The works also build up a larger picture of how a state like CAR ends up so fragile or even failed – the ineffectiveness of peacekeepers, rent-seeking from elites and outsiders, and how natural resources underpin most of the chaos.

CENTRAL AFRICAN REPUBLIC: Wagner Group and Russia

I keep on touching on France’s involvement in CAR – military, political, economic – but other countries are also competing for influence in the country and over its resources. Russia has a growing presence, as officially they’ve been invited by the Central African government to train troops to combat rebels and insurgents. This is some bold reporting from Al-Jazeera in 2019, including meeting with Russian military representatives in the same place where Russian journalists were killed investigating the same:

However, it’s not just military trainers. Russian mercenaries, particularly the Wagner Group, have been in active combat in CAR. There have been reports of violence and killing of civilians, and Russian mercenaries been taking hold of Central African resources, ostensibly to protect them from insurgents. Again, more bold journalism, this time Vice in 2021, including an interview with the insurgents themselves:

CENTRAL AFRICAN REPUBLIC: Prosper Mayélé and Centrafrican Jazz

There’s some cool West African funk from the 70s and 80s, but before that, there was Centrafrican Jazz – kind of a “relaxed rumba” from the Central African Republic.

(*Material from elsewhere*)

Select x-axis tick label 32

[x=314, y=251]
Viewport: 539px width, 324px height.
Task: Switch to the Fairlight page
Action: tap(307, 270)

One of the biggest artists in CAR through the 50s and 60s was Prosper Mayélé and his Orchestre Centrafrican Jazz. Not only did Mayélé become one of the biggest stars in the country, but he founded the Groupement Orchestral de la République Centrafricaine, a musicians’ organization to support Central African artists, help them grow their careers, and get Central Africa a platform for its own music.

Continuing in the tradition of Central African musicians being “non-political” but still deeply tied to politics as a matter of survival, there are many songs that boost whoever the current government was – this one a paean to Bokassa, shortly after he took power in a coup in 1966.

Prosper Mayélé was successful enough in his career that, while he was favoured by the regime, he still came up as a threat to President Bokassa’s ego, and was conscripted in his late 30s into a military orchestra. He outlasted Bokassa’s government, and lived to a ripe old age, passing away in 1997.

There is an absolute wealth of Centafrican jazz and rumba from the 60s and 70s on a Youtube channel run by Jean-Claude Mayélé Gérard (I think a family member), and it’s truly a historic musical treasure trove.